Complement System Tests
The complement system is a part of the immune system that acts like a backup defense, helping the body fight certain types of bacteria. Complement system tests measure proteins such as C3, C4, or CH50 to see if this system is working properly. When these proteins are low or not functioning as they should, children may become more susceptible to infections, especially from bacteria like Neisseria. Detecting problems in the complement system early allows doctors to provide targeted care, prevent severe infections, and guide further testing or treatment to support the child’s immune health.
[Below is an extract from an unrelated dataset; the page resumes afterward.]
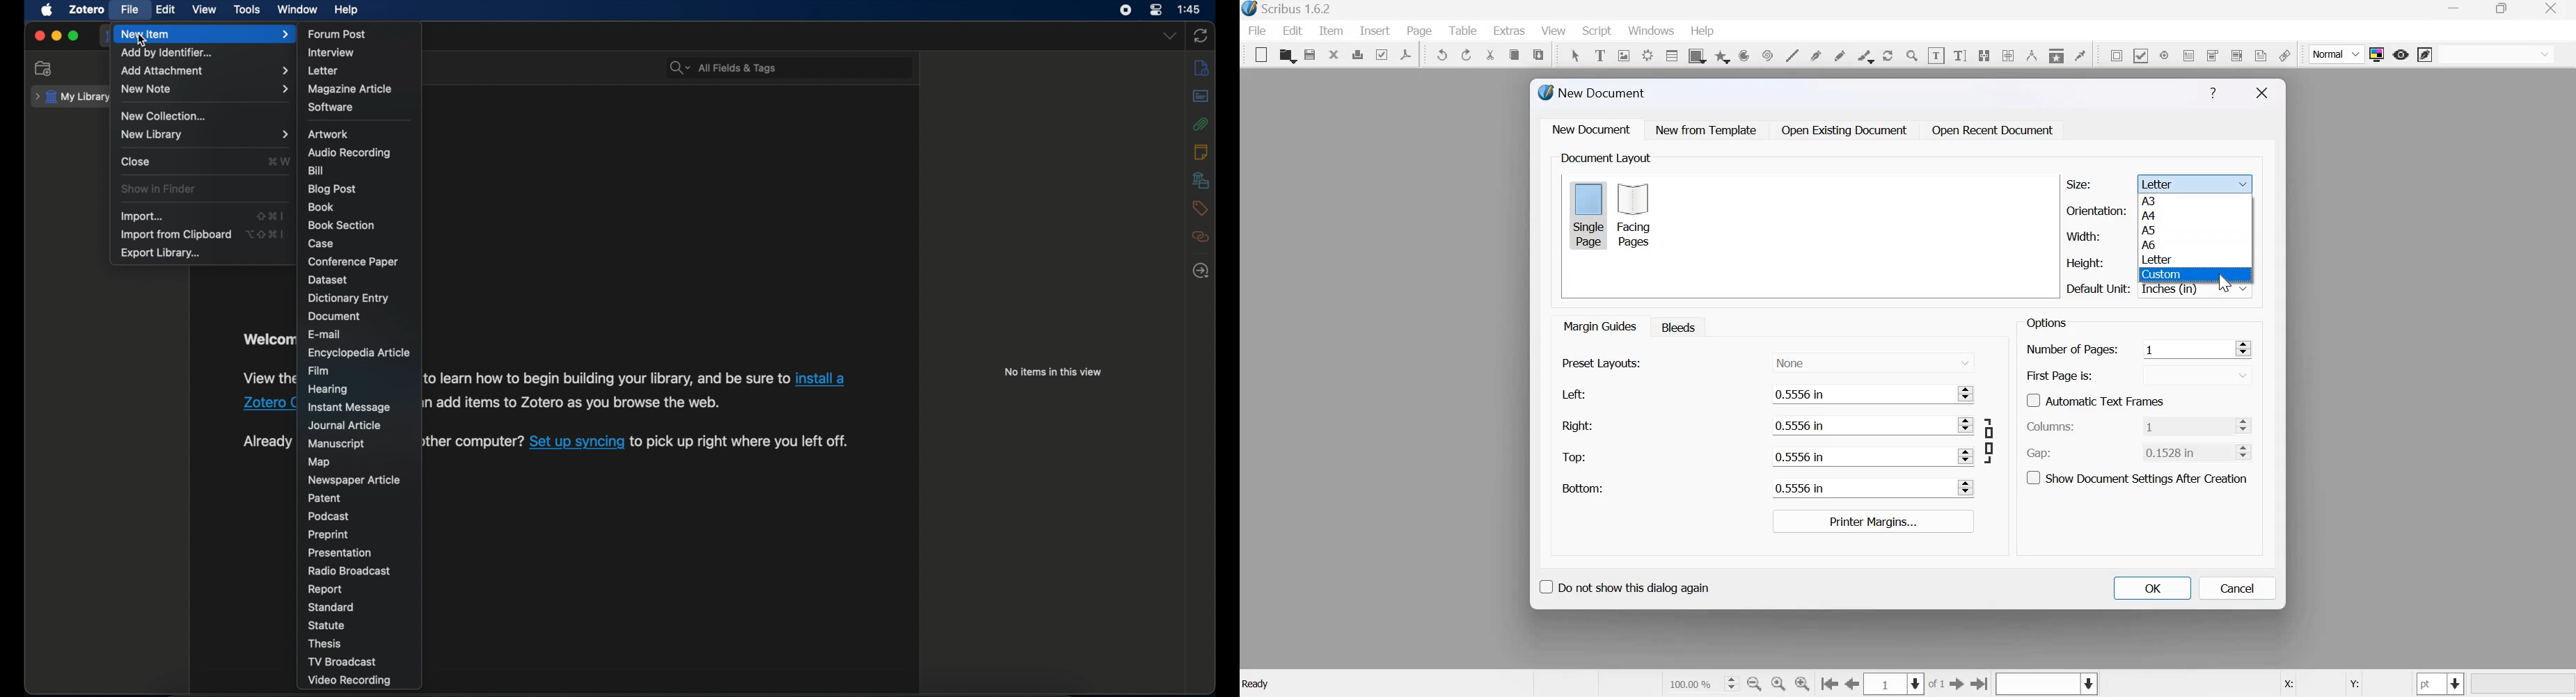  What do you see at coordinates (1581, 488) in the screenshot?
I see `Bottom:` at bounding box center [1581, 488].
Functional Tests of Immune Cells
Functional tests go beyond simply counting immune cells—they check whether the cells are actually doing their job. For example, these tests can see if white blood cells can effectively kill bacteria or if lymphocytes respond properly when the body encounters an infection. This is important because a child may have normal numbers of immune cells, but the cells may not be functioning correctly. By assessing how well the immune system works in practice, doctors can better understand why a child keeps getting infections and determine the most appropriate next steps for treatment or further testing.
Genetic Testing
Genetic testing looks at a child’s DNA to see if some changes or mutations could be causing problems with the immune system. Finding these changes can confirm a diagnosis and help doctors decide the best treatment. Depending on the condition, treatment might include special medications or, in some cases, procedures like stem cell therapy. Knowing the exact genetic cause also helps predict how the condition may develop and what steps can keep the child healthy.
In some rare or more complicated cases, doctors may order extra tests to get a clearer picture of the child’s immune system. These can include tests like bone marrow examinations or checks of how the immune system communicates and signals other cells. These additional tests are usually done when routine tests don’t fully explain the child’s frequent infections or immune problems.